My Log 354: Vernacular architecture suggests we have always been as clever as we are now

Moshe Safdie
Moshe Safdie (Photo credit: Wikipedia)
Bernard Rudofsky
Bernard Rudofsky (Photo credit: Wikipedia)
Cover of "Architecture Without Architects...
Cover via Amazon
English: Walls of Dubrovnik (Croatia). Françai...
English: Walls of Dubrovnik (Croatia). Français : Les murailles de Dubrovnik, en Croatie. (Photo credit: Wikipedia)
Deutsch: Montreal: Habitat67
Deutsch: Montreal: Habitat67 (Photo credit: Wikipedia)


 This week I came across in the extensive library of books kept by the friend with whom I am staying in Dubrovnik, Croatia, a fascinating book called Architecture Without  Architects,  published  originally in  1964 by the Museum of Modern Art in New York, and written by a professor Bernard Rudofsky. It contains in its copious illustrations, proof, if any were needed, that you don’t need to have a degree in architecture, to have been to a university, or even to know how to read and write, to have instinctive good taste, and to make use of your natural surroundings so skilfully as to create a beautiful landscape, and an almost infinite variety of satisfactory dwellings.
The examples given begin with housing for the dead, much of it underground and then goes on to show whole villages in which the housing for the living is underground. The first show-stopper is a page showing a lot of dark squares, which, the caption assures us, are each an eighth of an acre, or about the size of a tennis court, in area, with vertical sides up to 30 feet deep, accessible by staircases leading to rooms that measure 30 feet by 15. These houses  --- some sixteen are shown in a picture taken from above, have been cut in the loess of northern China, and, as one geographer describes it “such land does double duty, with dwellings below and fields upstairs,” the dwellings free of vermin, warm in winter and cool in summer.
This reminds me of some of the land manipulation I observed when making a film on the North China plain in the 1970s. They had a brickworks from which they fashioned all the houses they built in the five villages of this particular people’s commune. They made thousands of bricks, and had been doing so for some years, but the maximum amount of land they ever used was of about an acre and a half: they simply stripped the top-soil off the land down to the clay that lay under it, then took off the clay with which to make the bricks, and progressively, as their work proceeded, they covered the lowered land with the top soil, and made of it productive, grain-growing fields. That is careful use of land.
As I went through this book I was reminded of another thing that happened in my life some half century ago: in fact, it was in the year or so before the Montreal Expo opened in 1967, when, as a reporter in London, I had one of the earliest interviews with Moshe Safdie, the McGill university student who had designed the revolutionary-seeming housing settlement Habitat.

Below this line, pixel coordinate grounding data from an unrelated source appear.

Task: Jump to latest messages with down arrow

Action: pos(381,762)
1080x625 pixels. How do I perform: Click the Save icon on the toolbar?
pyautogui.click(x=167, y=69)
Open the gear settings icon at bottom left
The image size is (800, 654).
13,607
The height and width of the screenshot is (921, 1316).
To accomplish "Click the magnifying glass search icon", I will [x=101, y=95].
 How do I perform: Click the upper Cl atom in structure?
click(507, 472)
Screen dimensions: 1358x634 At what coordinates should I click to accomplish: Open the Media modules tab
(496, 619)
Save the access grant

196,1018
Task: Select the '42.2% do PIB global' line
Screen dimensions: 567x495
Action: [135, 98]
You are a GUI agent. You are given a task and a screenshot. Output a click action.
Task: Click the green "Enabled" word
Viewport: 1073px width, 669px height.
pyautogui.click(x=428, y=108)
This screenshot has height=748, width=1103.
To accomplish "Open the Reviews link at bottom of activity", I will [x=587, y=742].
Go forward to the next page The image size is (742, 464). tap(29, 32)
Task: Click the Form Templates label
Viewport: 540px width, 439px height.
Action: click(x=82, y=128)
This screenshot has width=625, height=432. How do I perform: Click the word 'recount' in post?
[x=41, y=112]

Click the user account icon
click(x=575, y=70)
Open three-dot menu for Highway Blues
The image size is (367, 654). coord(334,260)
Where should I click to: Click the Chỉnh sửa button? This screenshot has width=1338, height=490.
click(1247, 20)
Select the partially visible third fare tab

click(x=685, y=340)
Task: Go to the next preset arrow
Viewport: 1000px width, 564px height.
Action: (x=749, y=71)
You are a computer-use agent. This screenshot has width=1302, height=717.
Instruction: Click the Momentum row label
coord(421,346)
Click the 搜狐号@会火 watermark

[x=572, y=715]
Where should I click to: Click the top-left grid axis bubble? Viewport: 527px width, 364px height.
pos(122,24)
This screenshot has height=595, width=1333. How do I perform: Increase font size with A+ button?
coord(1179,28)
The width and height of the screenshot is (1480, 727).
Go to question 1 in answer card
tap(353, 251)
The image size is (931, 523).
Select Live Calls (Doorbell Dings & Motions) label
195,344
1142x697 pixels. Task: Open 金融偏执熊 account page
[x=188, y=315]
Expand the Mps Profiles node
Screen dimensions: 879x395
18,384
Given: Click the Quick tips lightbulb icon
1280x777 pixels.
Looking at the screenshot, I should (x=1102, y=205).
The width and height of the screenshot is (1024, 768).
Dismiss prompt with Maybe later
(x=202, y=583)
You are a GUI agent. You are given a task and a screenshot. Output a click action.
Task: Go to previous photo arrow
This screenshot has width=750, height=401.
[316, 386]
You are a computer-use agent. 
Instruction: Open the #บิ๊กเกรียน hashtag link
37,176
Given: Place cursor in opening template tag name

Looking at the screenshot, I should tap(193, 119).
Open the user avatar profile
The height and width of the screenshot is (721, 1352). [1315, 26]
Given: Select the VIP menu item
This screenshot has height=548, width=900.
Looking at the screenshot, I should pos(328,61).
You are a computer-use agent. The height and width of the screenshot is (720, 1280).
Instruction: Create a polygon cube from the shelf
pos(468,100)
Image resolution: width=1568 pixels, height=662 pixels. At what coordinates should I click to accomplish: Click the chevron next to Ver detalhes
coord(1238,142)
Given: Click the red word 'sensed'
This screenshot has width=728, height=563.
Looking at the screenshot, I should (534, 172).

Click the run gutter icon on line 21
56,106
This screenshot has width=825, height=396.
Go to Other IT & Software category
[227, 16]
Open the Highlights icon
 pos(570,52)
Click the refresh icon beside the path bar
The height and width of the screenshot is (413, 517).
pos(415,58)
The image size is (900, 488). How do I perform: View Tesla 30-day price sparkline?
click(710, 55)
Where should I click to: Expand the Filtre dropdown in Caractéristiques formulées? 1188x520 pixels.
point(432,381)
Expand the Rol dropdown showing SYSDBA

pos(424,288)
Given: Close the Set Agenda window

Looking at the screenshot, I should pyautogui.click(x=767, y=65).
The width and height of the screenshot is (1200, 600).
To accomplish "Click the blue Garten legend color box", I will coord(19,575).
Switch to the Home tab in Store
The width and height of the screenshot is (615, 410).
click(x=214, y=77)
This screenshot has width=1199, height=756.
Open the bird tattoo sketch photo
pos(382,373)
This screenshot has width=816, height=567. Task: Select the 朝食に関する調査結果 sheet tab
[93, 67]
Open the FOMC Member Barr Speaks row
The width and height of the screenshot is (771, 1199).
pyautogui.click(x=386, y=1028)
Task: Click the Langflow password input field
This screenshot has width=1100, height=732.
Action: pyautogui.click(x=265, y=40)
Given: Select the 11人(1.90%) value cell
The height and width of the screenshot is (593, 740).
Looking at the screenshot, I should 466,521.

He told me his inspiration for this building was the Arab villages, in which houses made of mud were put together, one room on top of another in a higgledy-piggledy sort of arrangement which enabled them to use the roofs of each room as outdoor spaces of great value and use to the inhabitants. I myself experienced one of these houses in 1968 on a visit to Morocco, when, taking a brief drive into the lower Atlas mountains, I got into conversation with a local villager who was tending his fields along the road I was travelling.  Although we didn’t have any common language (except, perhaps a smattering of French) we engaged together successfully enough for him to invite me and my family to  cross to the other side of the steep valley in which we were travelling, to take tea with him in his home. We entered this rather unexceptional looking house, to find from the moment we stepped into it a house of remarkable beauty, full of wonderful rugs, hanging along the walls, and beautiful cushions on which we all sat while he put on a lovely, gentle tea ceremony for us. (I remember that one of my three children didn’t want to have anything to do with this ceremony, whereas the others welcomed it and joined in joyfully). The man had made the haj to Mecca, of which he had a record on the wall. Following tea he took us out on to roof of one of his rooms, and there he stood, holding a long-distance conversation in a perfectly normal speaking voice, with his neighbour in a similar house on the other side of the valley.
Well, this was the architecture --- without architects --- that Moshe Safdie took his inspiration from, he said, and he believed that if his invention worked --- it was by no means certain that Habitat would stand up when building of it first began --- he would use the technology at his fingertips to transform the housing shortage of the world’s poor by building Habitats all over the developing world, at least.
Unfortunately, the lively-minded and inventive Safdie never got a chance to put his invention and his dream for it into operation As I remember it --- I could be mistaken about this --- he received a contract to build a similar building in Puerto Rico, but before it was finished the client realized that though he could provide a better living environment with this peculiar combination of boxes that Habitat represents, he could also save money by simply building an orthodox apartment building. Thereafter, Safdie went on to make his name creating for the most part the sort of monumental, grand buildings by which the leading architects of our time make their name. And of course, Habitat still stands, a high price, high quality place for living.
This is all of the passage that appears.